The French Armed Forces conducted a rifle evaluation and trial to replace the FAMAS, and selected the HK416F as its primary firearm in 2016. Of the 93,080 rifles, 54,575 will be a "short" version with a 280 mm barrel weighing 3.7 kg without the ability to use a grenade launcher, and 38,505 will be a "standard" version with a 368 mm barrel weighing 4 kg, of which 14,915 will take FÉLIN attachments; standard rifles will be supplied with 10,767 HK269F grenade launchers. 5,000 units are supposed to be delivered in 2017, half of the order delivered by 2022, and the order fulfilled by 2028. The first batch of 400 rifles was delivered on 3 May 2017.

In 2017, the Bundeswehr began the System Sturmgewehr Bundeswehr (Bundeswehr Assault Rifle System) effort to replace the G36, spurred in part by accuracy issues from thermal expansion of the barrel. Weapons put forth were the Heckler & Koch HK416, HK433, and Haenel MK 556. Initially, C.G. Haenel won the competition in September 2020 with their MK 556. However, German authorities cancelled the contract the next month, amid allegations that the MK 556 infringed on Heckler & Koch patents, and the HK416A8 was selected in early 2021. Haenel sued to attempt to reverse the decision, but a German court dismissed the lawsuit in June 2022. The 419 mm barrel G95A1 and the shorter 355 mm barrel G95KA1, based on the HK416A8, were adopted by the Bundeswehr in 2025 as the standard issue service rifles for the German Army (Heer), replacing the G36.

===Influence on other manufacturers' designs===
The Turkish company Makina ve Kimya Endustrisi Kurumu ("Mechanical and Chemical Industry Corporation") had considered manufacturing a copy of the HK416 as the MKEK Mehmetçik-1 for the Turkish Armed Forces. Instead, the new MPT-76 rifle has been developed by KALEKALIP with MKEK as the producer, with the Mehmetçik-1 dropped from adoption into the Turkish military.

The SIG Sauer SIG516 and CAR 816 series share lineage with the HK416, whilst omitting many proprietary components that were exchanged for standard M4 carbine family elements. The principal firearms engineers for the SIG516 and CAR 816 were Robert Hirt and Chris Sirois. During his time with Heckler & Koch, Hirt was involved in the development of the HK416.

▶ Dataset content
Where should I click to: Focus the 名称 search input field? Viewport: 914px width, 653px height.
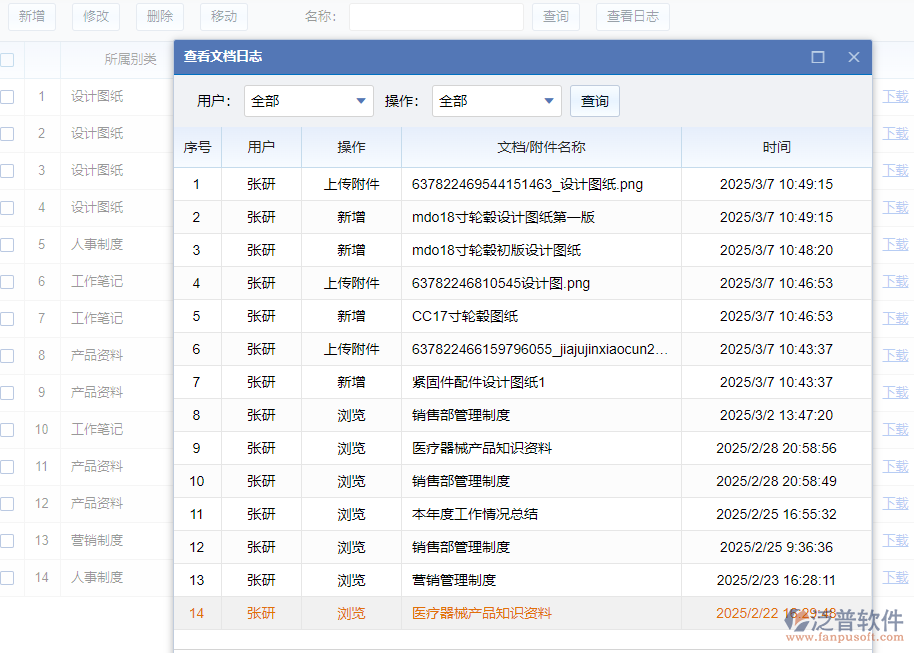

▶ Brief 1
Quote the HK416 passage from "In 2017, the" up to and including "replacing the G36.".
▶ Brief 2
List every barrel length that the HK416 passage gives in millimeters.

▶ Exercise result 1
In 2017, the Bundeswehr began the System Sturmgewehr Bundeswehr (Bundeswehr Assault Rifle System) effort to replace the G36, spurred in part by accuracy issues from thermal expansion of the barrel. Weapons put forth were the Heckler & Koch HK416, HK433, and Haenel MK 556. Initially, C.G. Haenel won the competition in September 2020 with their MK 556. However, German authorities cancelled the contract the next month, amid allegations that the MK 556 infringed on Heckler & Koch patents, and the HK416A8 was selected in early 2021. Haenel sued to attempt to reverse the decision, but a German court dismissed the lawsuit in June 2022. The 419 mm barrel G95A1 and the shorter 355 mm barrel G95KA1, based on the HK416A8, were adopted by the Bundeswehr in 2025 as the standard issue service rifles for the German Army (Heer), replacing the G36.

▶ Exercise result 2
280 mm, 368 mm, 419 mm, 355 mm